Second Faculty Sponsor

Jacob Melish

Abstract

This paper expands our understanding of colonialism by analyzing the experiences of two French colonists in Algeria and how they were affected by colonialism, Algerian culture, and Independence in 1962. France occupied Algeria for 132 years, so that by Independence, there were more than one million people of French descent in the country. After Algeria claimed its independence, these French citizens, who called themselves “Pieds-Noirs” (black feet), were forced to repatriate to France, a country many had never seen.

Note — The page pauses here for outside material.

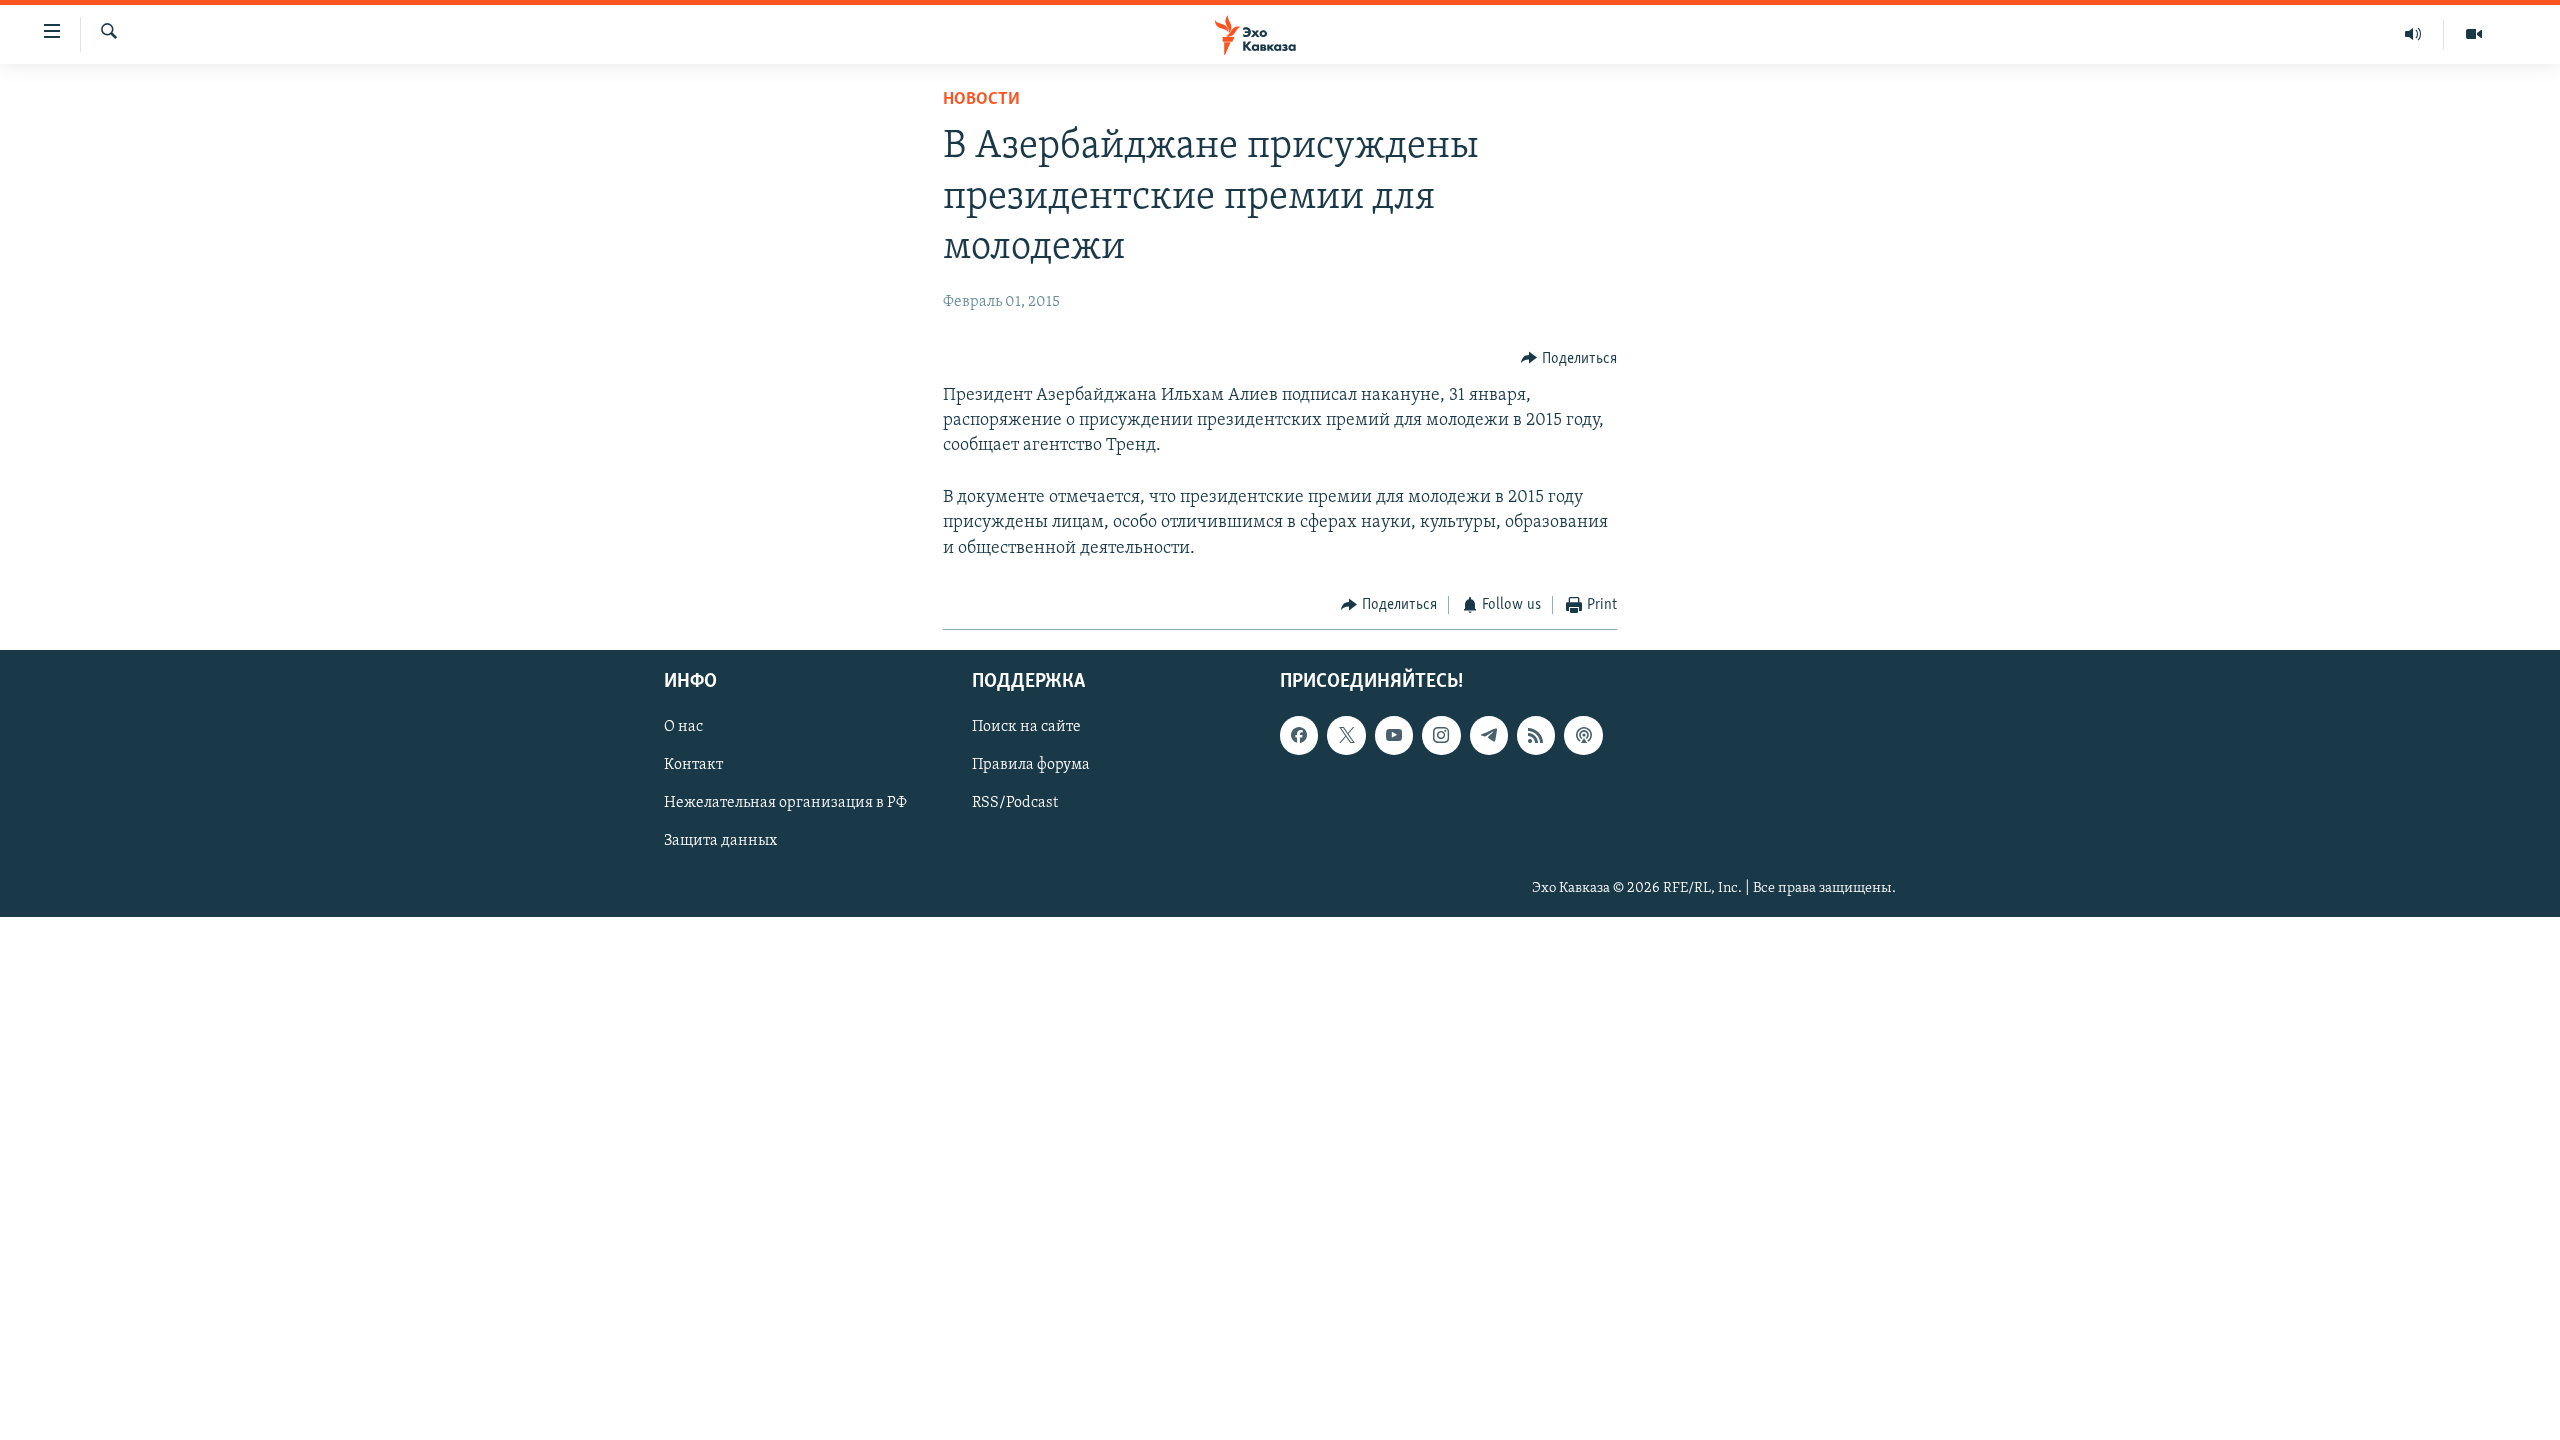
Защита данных (720, 842)
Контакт (693, 766)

This research compared and analyzed two autobiographies, Ma mère l’Algérie by Jean Pélégri and Hier est proche d’aujourd’hui by Jeanne Cheula, using the theoretical approach, “hybridity.” Pélégri was born in Algeria to a farming family. Jeanne Cheula was married to a French government official and moved to Algeria in 1926. This paper argues that colonialism transformed not only the colonized; it also transformed the colonists because they were forced to grow up in a radically different society than that of France. The effects of this transformation endured until long after the French-Algerians were forced to move “back” to France. Thus, colonialism was about more than just colonists functioning as the homogenous product and purveyor of a colonial power’s policy, it was also about how the colonists themselves were transformed by their host culture – in this case, Algeria – and by colonialism, which continued long after French colonial rule ended in Algeria in 1962.